### REQUIRED TASK
Answer these from the forex day trading article below:
(a) With a $3,000 account, what is the most a trader should lose on a single trade?
(b) What win rate does the article describe as attainable?
(c) In the risk/reward example, how many pips does the trader make on winning trades?

### EXTRACT PROVIDED
How Much You Can Make Forex Day Trading (2024)

Many people like trading foreign currencies on the foreign exchange (forex) market because it requires the least amount of capital to start day trading. Forex trades 24 hours a day during the week and offers a lot of profit potential due to the leverage provided by forex brokers. Forex trading can be extremely volatile, and an inexperienced trader can lose substantial sums.

The following scenario shows the potential, using a risk-controlled forex day trading strategy.

Key Takeaways

  • Risk management is a critical part of forex trading strategy, usually done with a stop-loss order.
  • Day traders want to aim for at least a 50% win rate.
  • A higher win rate gives you more risk/reward flexibility, and a high risk/reward ratio means that your win rate can be lower and still stay profitable.
  • With careful risk management, an experienced and successful forex trader with a 55% win rate could make returns above 20% per month.

Forex Day Trading Risk Management

Every successful forex day trader manages their risk; it is one of, if not the most, crucial elements of ongoing profitability.

To start, you must keep your risk on each trade very small, and 1% or less is typical. That means that if you have a $3,000 account, you shouldn't lose more than $30 on a single trade. That may seem small, but losses do add up, and even a good day trading strategy will see strings of losses. Risk is managed using a stop-loss order, which will be discussed in the Scenario section below.

Forex Day Trading Strategy

While a strategy can potentially have many components and can be analyzed for profitability in various ways, a strategy is often ranked based on its win rate and risk/reward ratio.

Win Rate

Your win rate represents the number of trades you win out of a given total. Suppose you win 55 out of 100 trades; your win rate would be 55%. Having a win rate above 50% is ideal for most day traders, and 55% is attainable.

Risk/Reward

Risk/reward signifies how much capital is being risked to attain a certain profit. If a trader loses 10 pips on losing trades but makes 15 on winning trades, they are making more on the winners than they're losing on losers. That means that even if the trader only wins 50% of their trades, they will be profitable. Therefore, making more on winning trades is also a strategic component for which many forex day traders strive.

A higher win rate for trades means more flexibility with your risk/reward, and a high risk/reward means that your win rate can be lower, and you'll still be profitable.

### DATASET SECTION
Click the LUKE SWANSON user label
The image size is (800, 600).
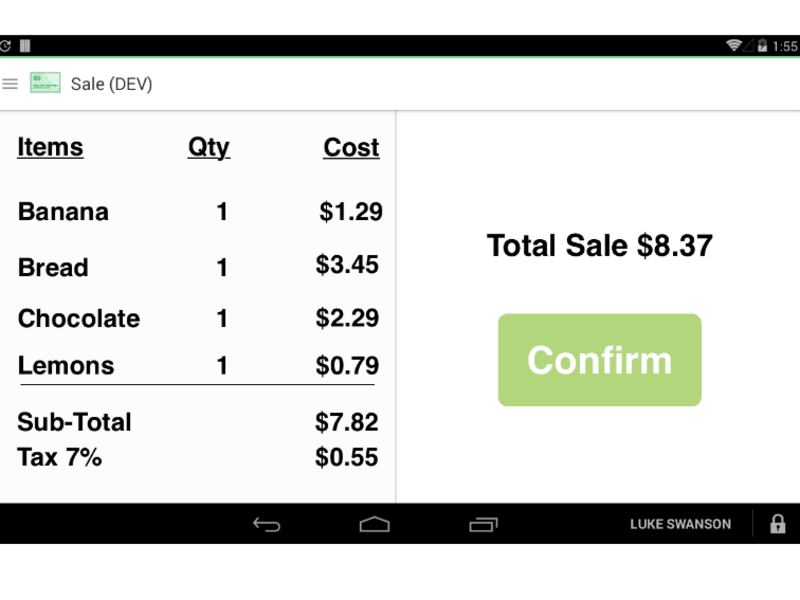[680, 524]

### RESULT
(a) $30
(b) 55%
(c) 15 pips